Although intracranial atherosclerotic disease is often encountered during endovascular treatment for acute vertebrobasilar occlusions, its clinical implication is not well-known. We aimed to evaluate whether intracranial atherosclerotic disease influences the clinical outcomes following endovascular treatment of acute vertebrobasilar occlusive stroke.MATERIALS AND METHODS:
Fifty-one patients with acute vertebrobasilar occlusive stroke were included. The onset-to-groin puncture time was ≤12 hours, and aspiration- or stent-based thrombectomy was used as the primary treatment method.

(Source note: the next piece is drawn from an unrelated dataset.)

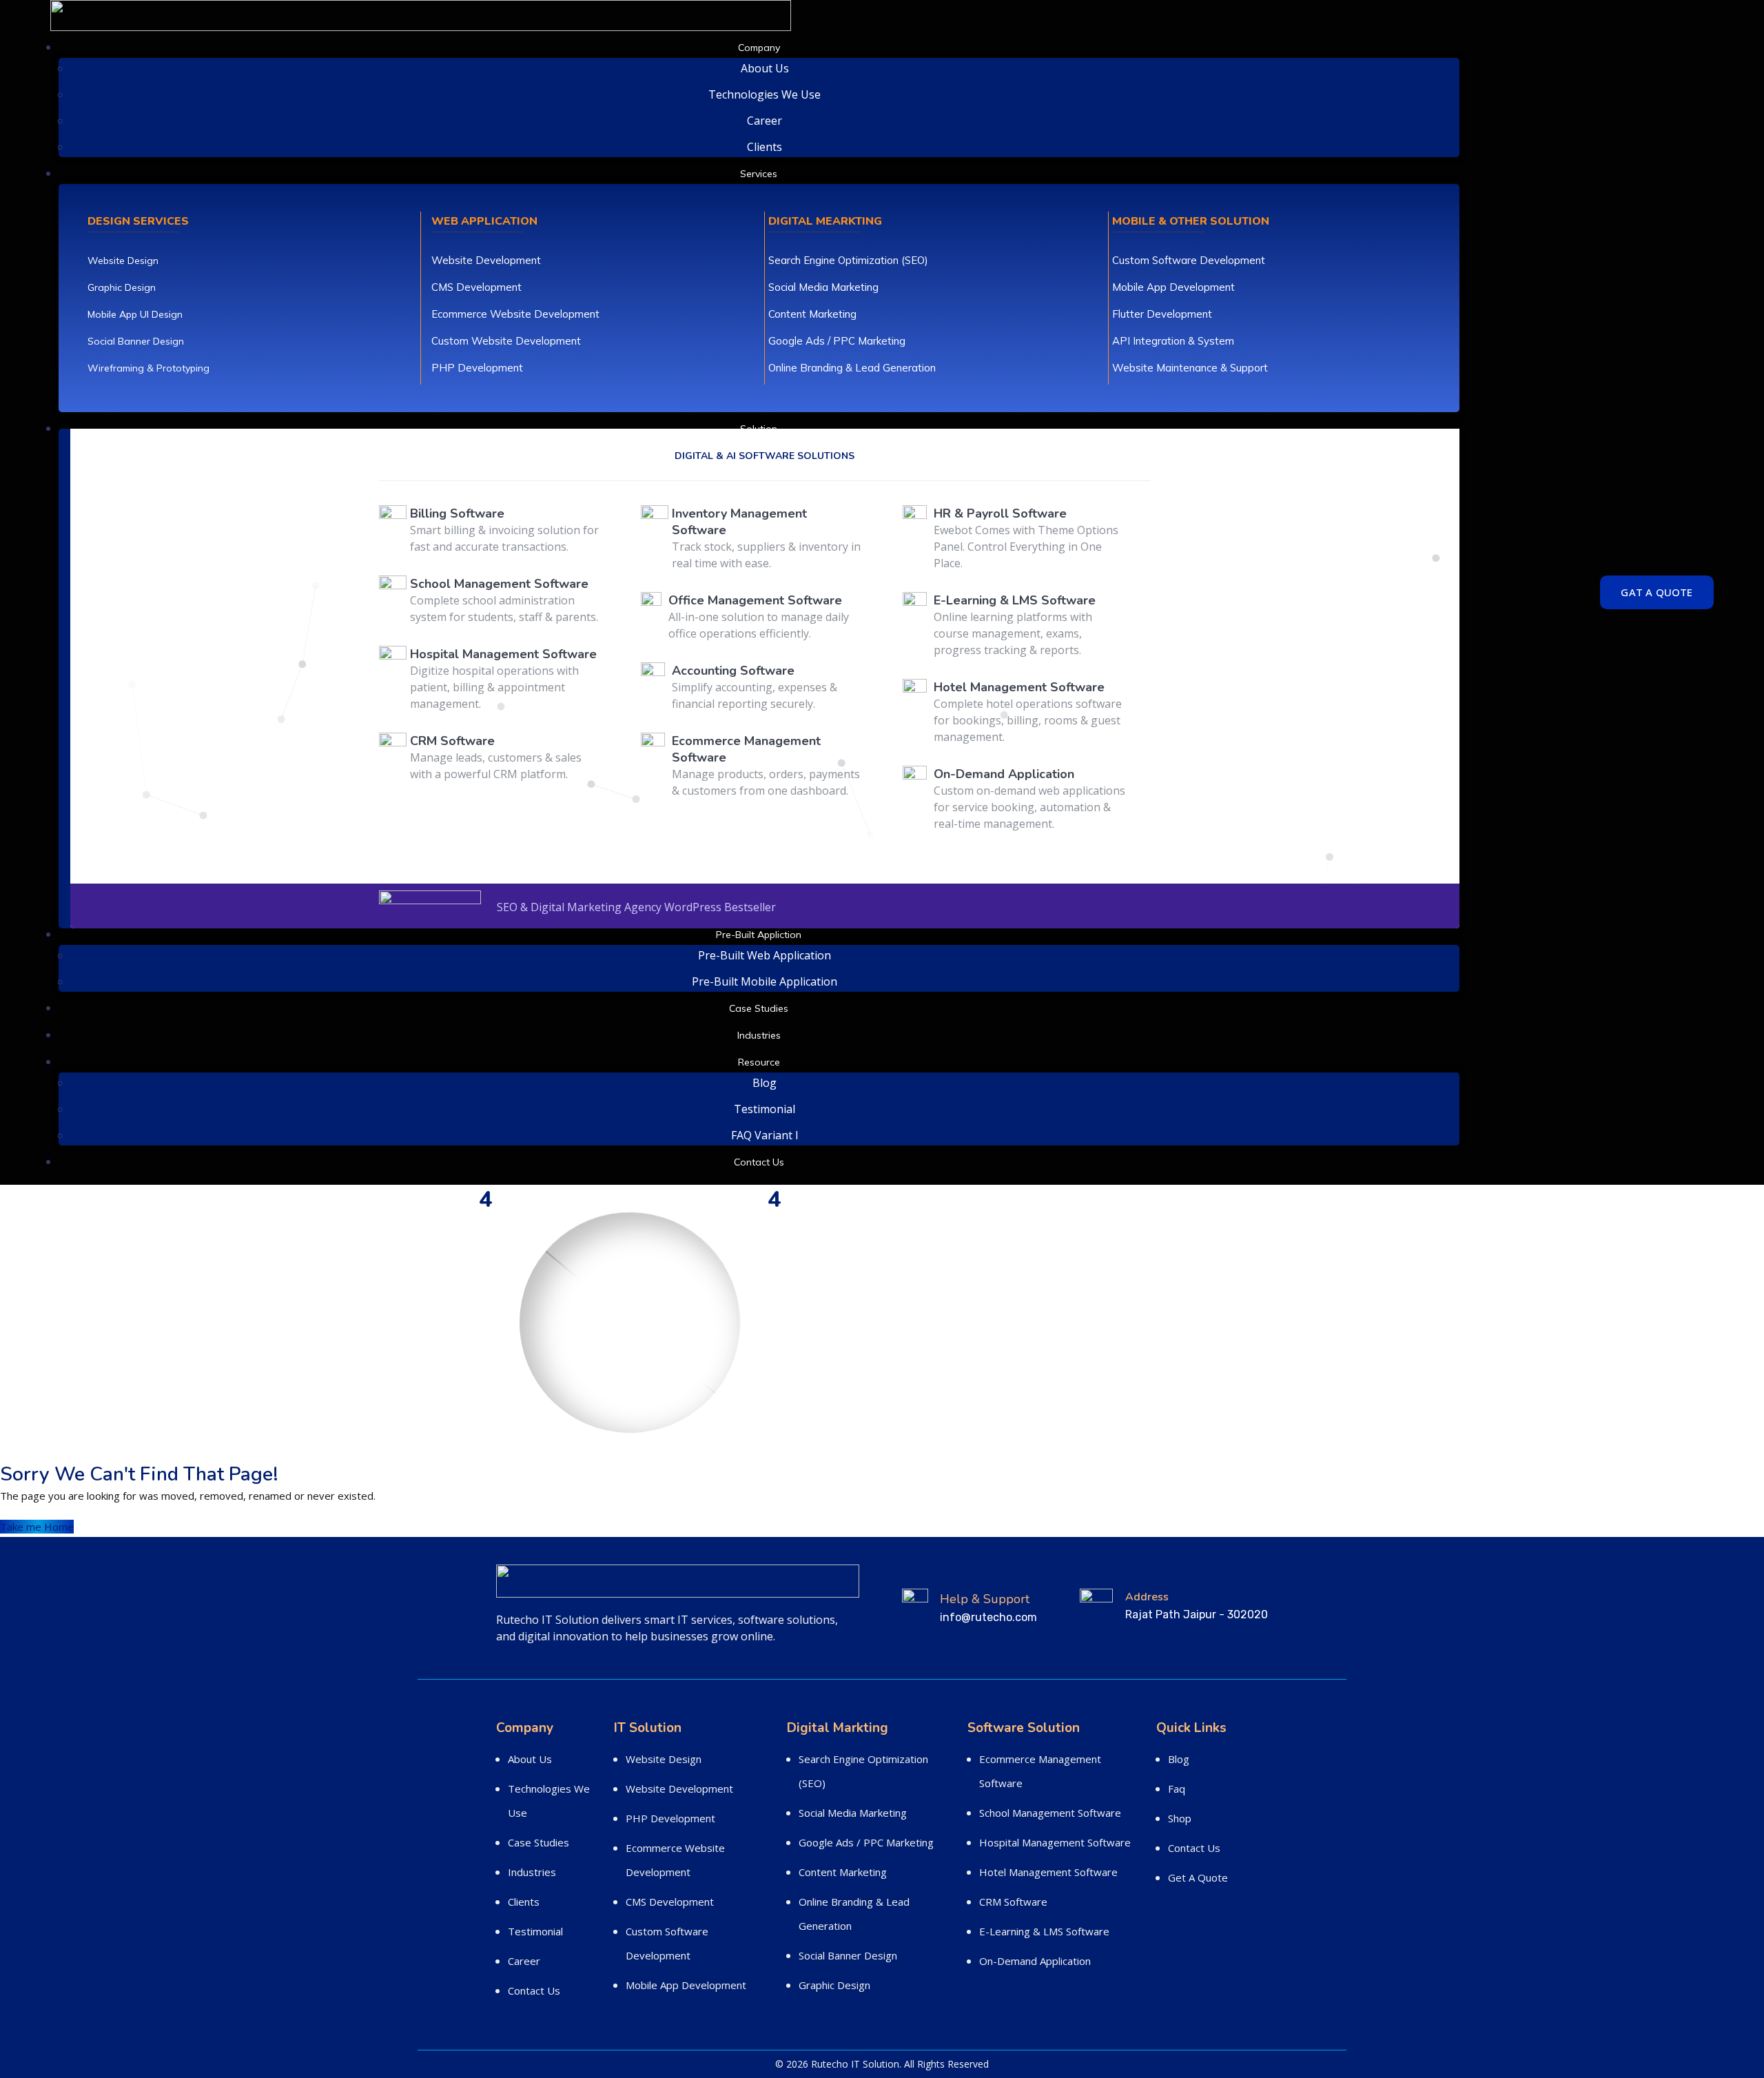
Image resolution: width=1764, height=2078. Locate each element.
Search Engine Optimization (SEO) (848, 260)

Following primary endovascular treatment, intracranial atherosclerotic disease (IAD group) was angiographically diagnosed when a fixed focal stenosis was observed at the occlusion site, whereas embolism (embolic group) was diagnosed if no stenosis was observed. Clinical and treatment variables were compared in both groups, and IAD was evaluated as a prognostic factor for clinical outcomes.RESULTS:
The baseline NIHSS score tended to be lower (14 versus 22, P = .097) in the IAD group (n = 19) than in the embolic group (n = 32). The procedural time was longer in the IAD group (96 versus 61 minutes, P = .002), despite similar rates of TICI 2b–3 (89.5% versus 87.5%, P = 1.000). The NIHSS score at 7 days was higher (21 versus 8, P = .060) and poor outcomes (mRS 4–6 at 3 months) were more frequent in the IAD group (73.7% versus 43.8%, P = .038). IAD (odds ratio, 5.469; 95% CI, 1.09–27.58; P = .040) was independently associated with poor outcomes.CONCLUSIONS:
An arterial occlusion related to IAD was associated with a longer procedural time and poorer clinical outcome. Further studies are warranted to elucidate the appropriate endovascular strategy.